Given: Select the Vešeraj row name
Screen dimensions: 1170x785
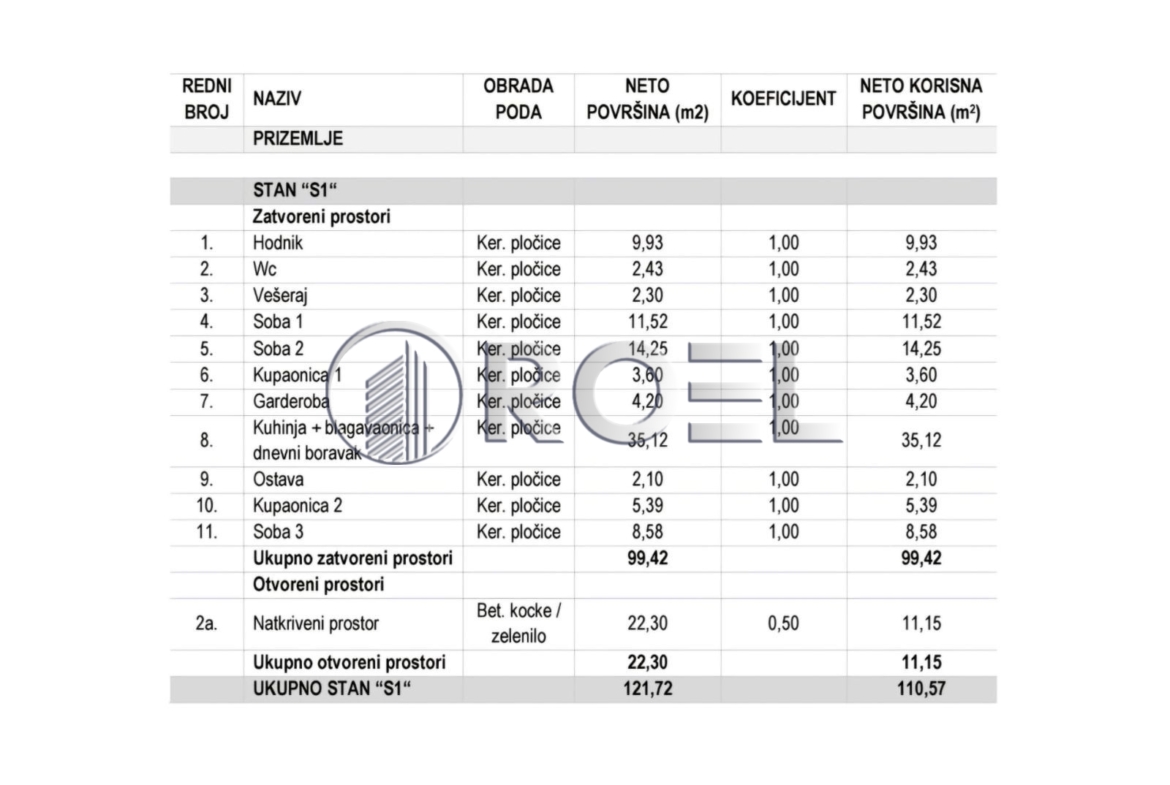Looking at the screenshot, I should (280, 295).
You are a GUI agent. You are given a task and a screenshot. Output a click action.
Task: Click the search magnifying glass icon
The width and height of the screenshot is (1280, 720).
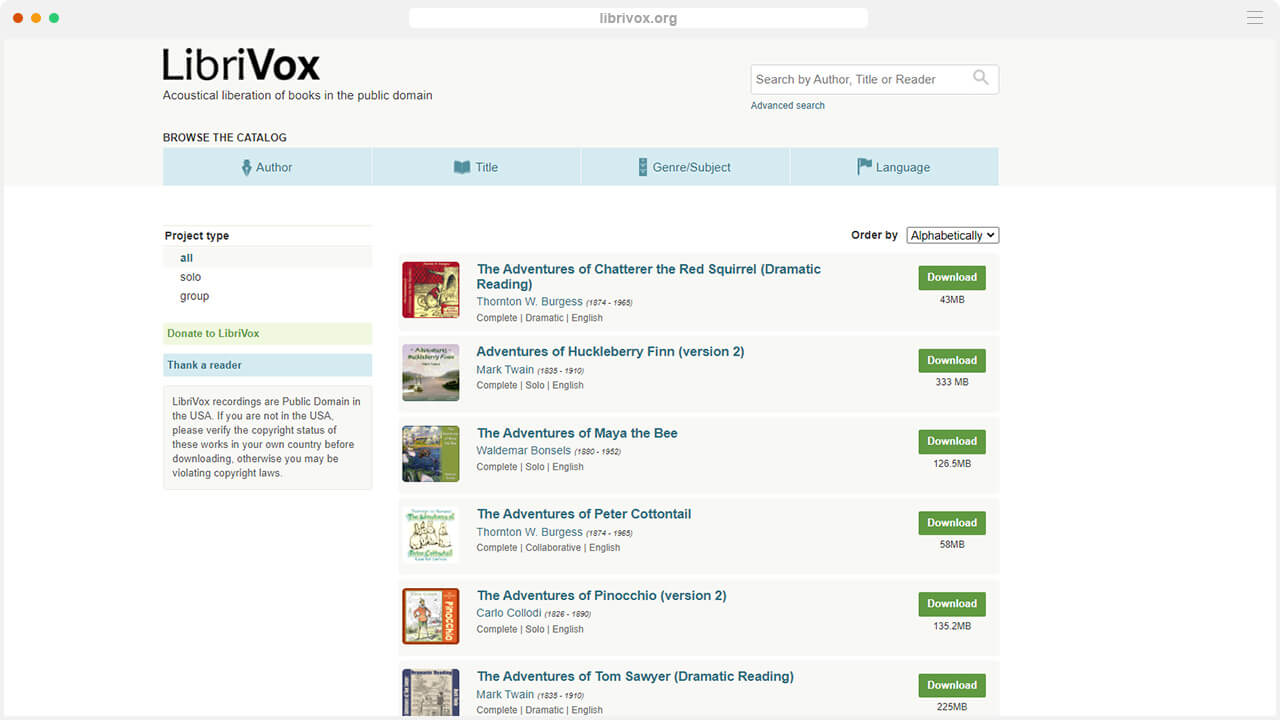[980, 78]
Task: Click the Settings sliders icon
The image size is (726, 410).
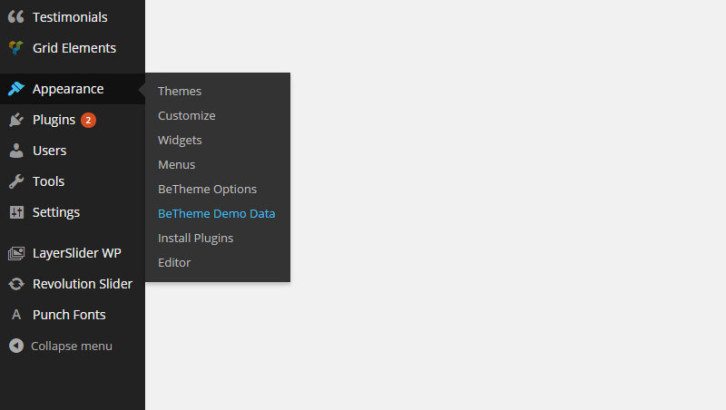Action: (16, 213)
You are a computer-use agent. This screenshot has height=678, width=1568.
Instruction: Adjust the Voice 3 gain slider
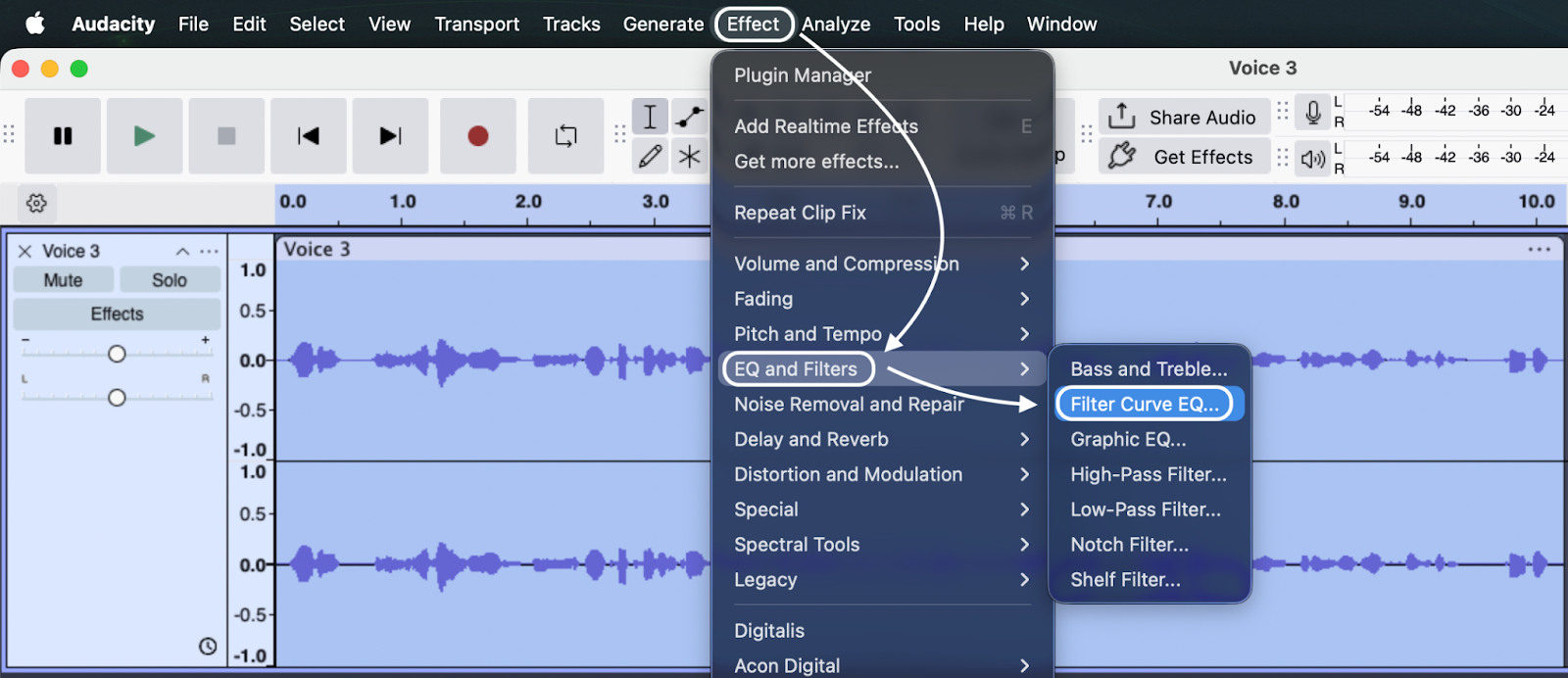coord(117,354)
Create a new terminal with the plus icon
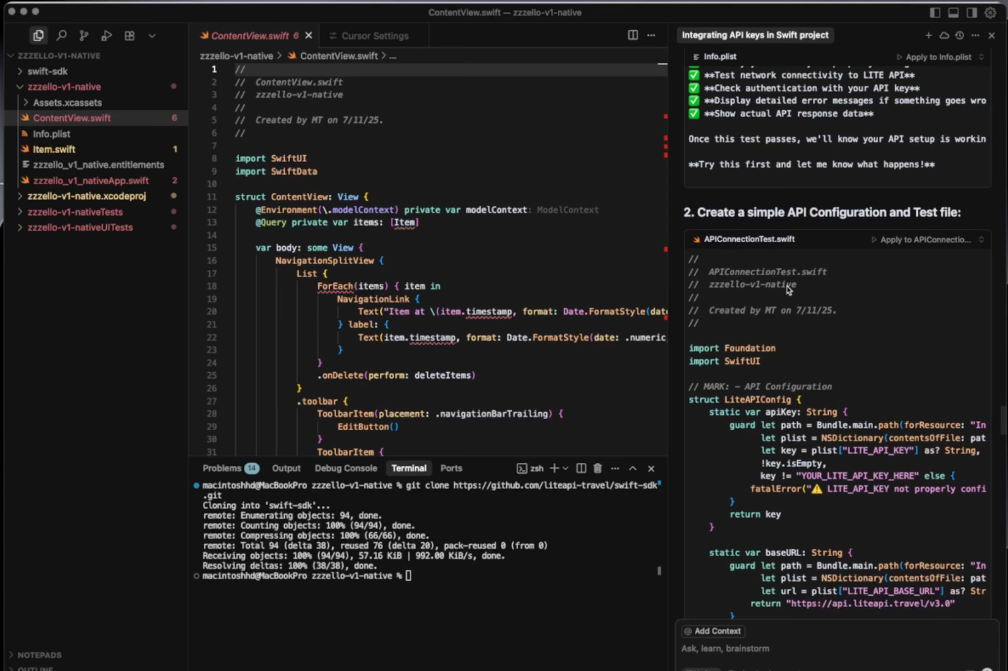 coord(554,468)

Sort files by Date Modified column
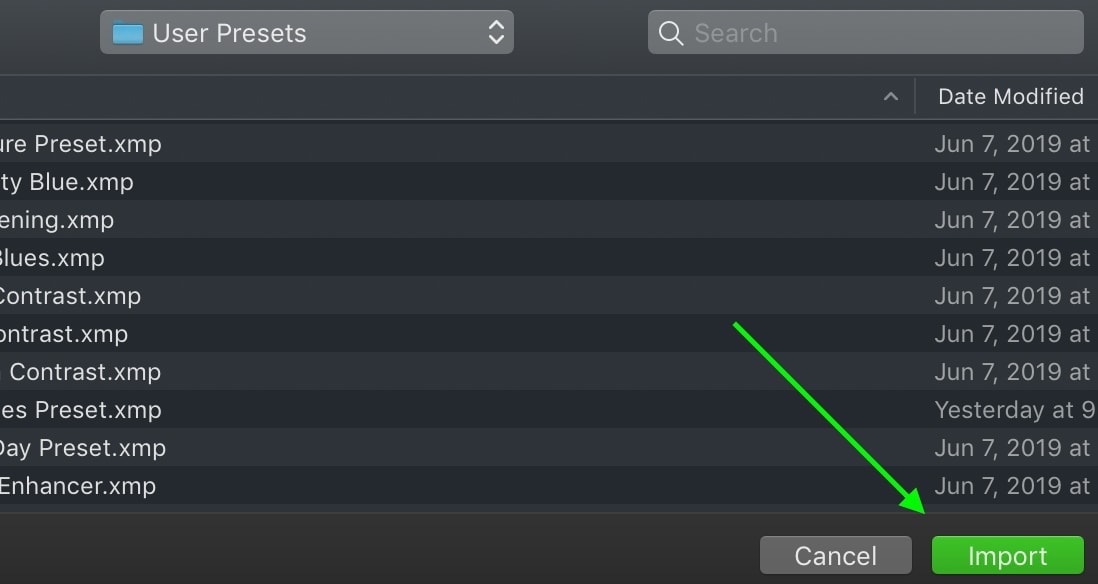tap(1010, 97)
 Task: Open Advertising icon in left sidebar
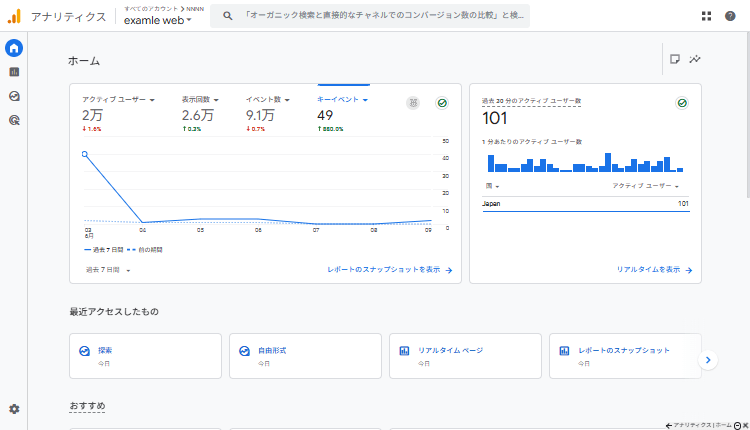click(x=14, y=120)
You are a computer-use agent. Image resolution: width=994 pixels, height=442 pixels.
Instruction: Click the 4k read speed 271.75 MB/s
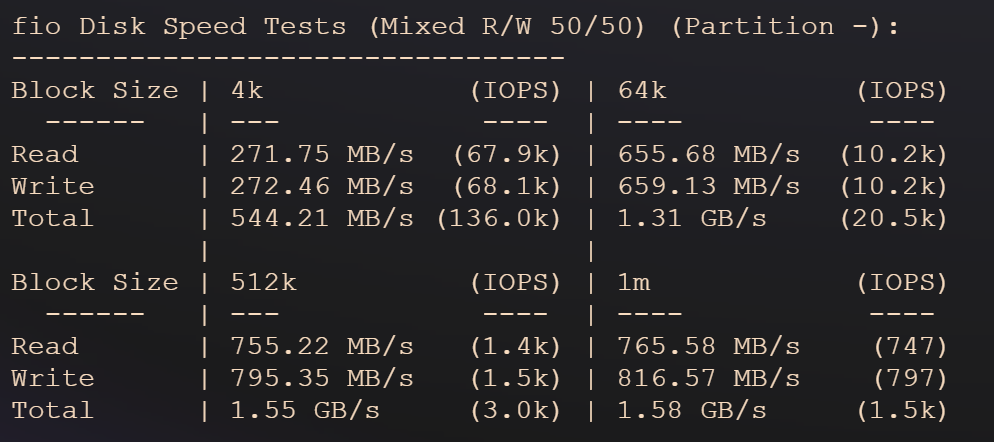pos(322,154)
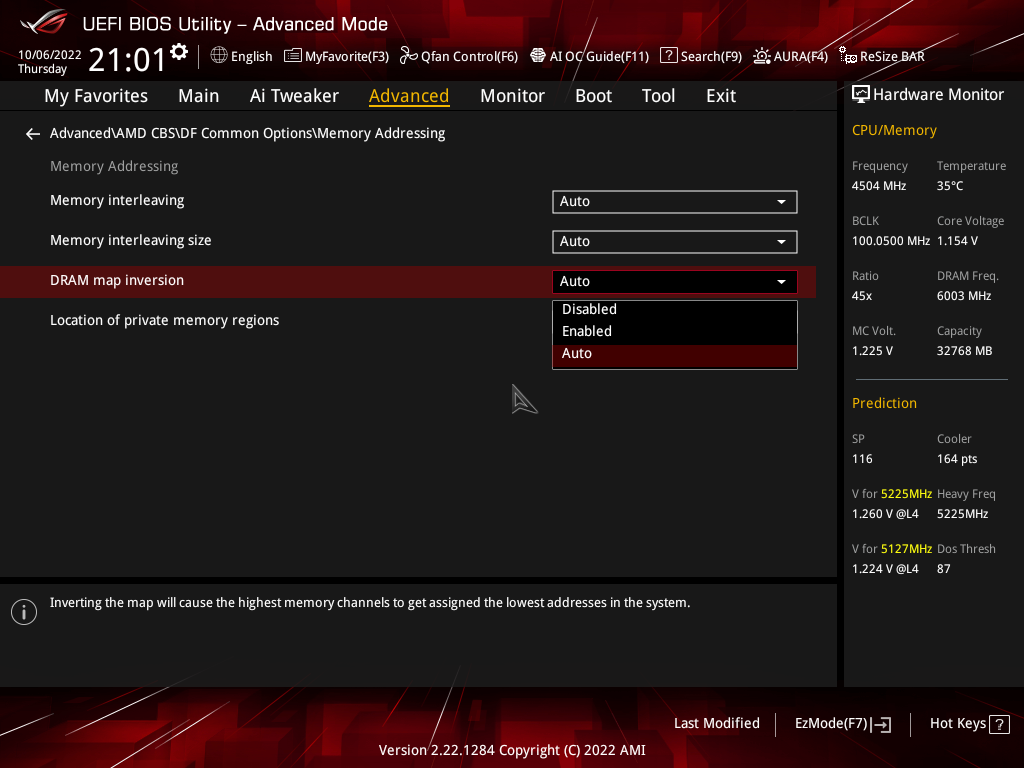Open AURA(F4) lighting settings
The image size is (1024, 768).
click(790, 56)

□ □ □ □ □

• **Problem statement**: Retype, without any picture, exactly the lines from the one with "You are a computer-use agent. This" through the end of the entries, inclusive.

• **Response to the task**:
You are a computer-use agent. This screenshot has height=678, width=1568.
Instruction: Adjust the Voice 3 gain slider
coord(117,354)
Create a new terminal with the plus icon
 coord(554,468)

Sort files by Date Modified column
tap(1010, 97)
 Task: Open Advertising icon in left sidebar
click(x=14, y=120)
You are a computer-use agent. Image resolution: width=994 pixels, height=442 pixels.
Instruction: Click the 4k read speed 271.75 MB/s
pos(322,154)
Open AURA(F4) lighting settings
The image size is (1024, 768).
click(790, 56)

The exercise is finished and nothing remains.